10 Types of Roofs You May Not Know About

Every time you leave your home, you see a plethora of homes and roof shapes. It’s possible that you see hundreds of roof styles every day – and each has a name. The gable roof is one of the most popular in the United States. This roof style is simply a triangle-shaped roof with two sloping sides that meet at a ridge on the top. They are so popular because of their excellent drainage and weather resistance, along with ventilation for the building. Though the gable is a tried-and-true roof shape, there are many more unique roof shapes possible.

Roof shapes for you to consider

If you are looking to go beyond the gable roof, here are a few options to consider.

1. Cross gable

Similar to the regular gable roof, this shape is characterized by multiple gabled sections that meet the main frame of the home at a right angle.
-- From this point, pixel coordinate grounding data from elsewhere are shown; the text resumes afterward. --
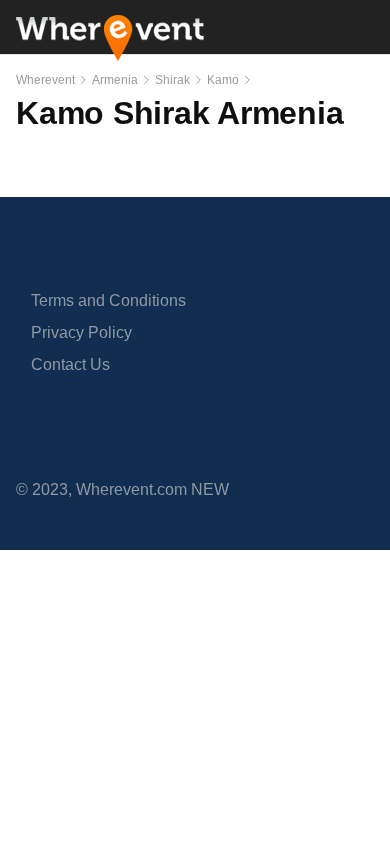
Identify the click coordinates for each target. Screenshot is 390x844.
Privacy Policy (81, 332)
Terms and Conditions (108, 300)
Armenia (115, 80)
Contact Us (70, 364)
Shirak (172, 80)
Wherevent (45, 80)
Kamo (223, 80)
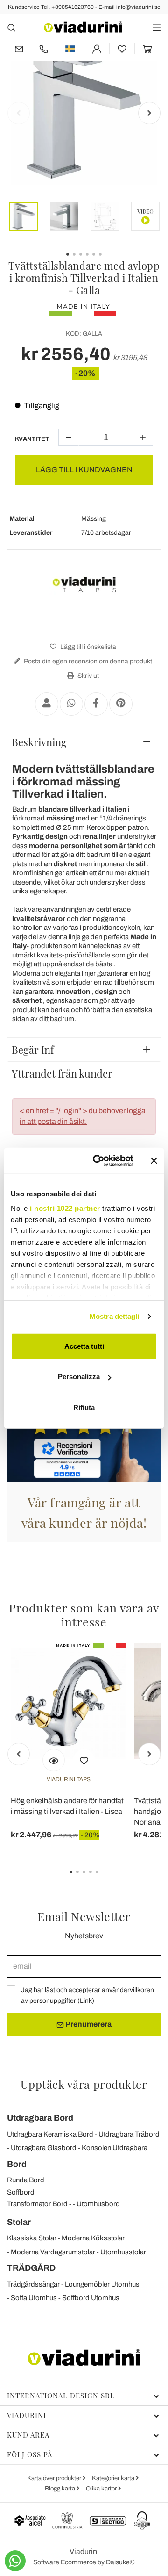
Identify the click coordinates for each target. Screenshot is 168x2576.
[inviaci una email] (19, 48)
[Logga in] (96, 48)
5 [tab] (105, 1878)
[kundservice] (43, 48)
The shape formed is usually an L or T shape. The intent is to create more space in the home with an interesting design. These homes often have a more complex layout due to the change in shape direction. These roofs are not recommended for areas with high winds or hurricanes.

2. Flat roof

A flat roof is exactly how it sounds but with an imperceptible slant for water runoff and drain. Flat roofs are one of the most cost-effective, as they require less material due to their smaller surface area. The space on top of the roof can also be utilized for things like gardening and storage, though a large flat roof could be unstable and more affected by extreme temperature fluctuations.

3. Butterfly roof

This roof type is V-shaped, like the wings of a flying butterfly. Two roof pieces slant down towards each other and meet at a lower point in the middle. This shape allows for larger windows and opens the interior to nature while reducing the heating required in winter, though it is complex and expensive to build.

4. Salt box roof

This style of roof is an asymmetric gable design. The roof is a triangle shape, but one side of the gable is longer than the other. It provides a way to get more space within the home without using a lot of material or compromising water runoff, but the indoor ceilings may need to be slanted in compromise for space.

5. Sawtooth roof

A sawtooth roof has peaks like the teeth on the saw blade. The sloped and vertical surfaces alternate, with windows typically installed on the pitched roof to allow more warmth and daylight inside the structure. Solar panel mounting is great for sawtooth roofs because of the multiple slope surfaces. The extra materials and labor needed make this a more expensive style of roof.

6. Oblique roof

Oblique roofs are steeply pitched with a high point on one side and a low point on the other. It is a statement roof that appears to reach for the sky above it. The tall side of the building allows for more windows to be placed and more natural light to stream in, while also giving the house a strong and bold character.

7. Curved roof

This roof type is a curved structure, with the option to curve both down towards the building or up towards the sky. This shape is achieved by using materials like metal that naturally bend. This type of roof can reduce the structure’s resistance to the wind but is typically chosen for its interesting aesthetic.

8. Dormer roof

Dormer roofs have a window that projects from a traditional pitched roof. This creates an extended window in the roof that results in more space and natural light. This roof type is popular in loft conversions and upper floors. A dormer window can be present on many types of roofs, but the seams can be a potential leak risk, and they can be expensive to install.

9. Gambrel roof

The gambrel roof has four flat surfaces, two on each side. The top two planes are less steep than the bottom two planes. This design offers more space on the inside, making it popular for barns. Gambrel roofs have an interesting aesthetic and architectural vibe while providing great drainage and durability. They are not advised to be used in areas with heavy snowfall or winds.

10. A-Frame roof

This style of roof is simple: the steep roof sides extend to the ground or close to the ground. The walls of the home are also the roof of the home. The A-Frame roof is inexpensive and ideal for locations with frequent snow buildup, as the steep sides prevent damage from the weight of the snow.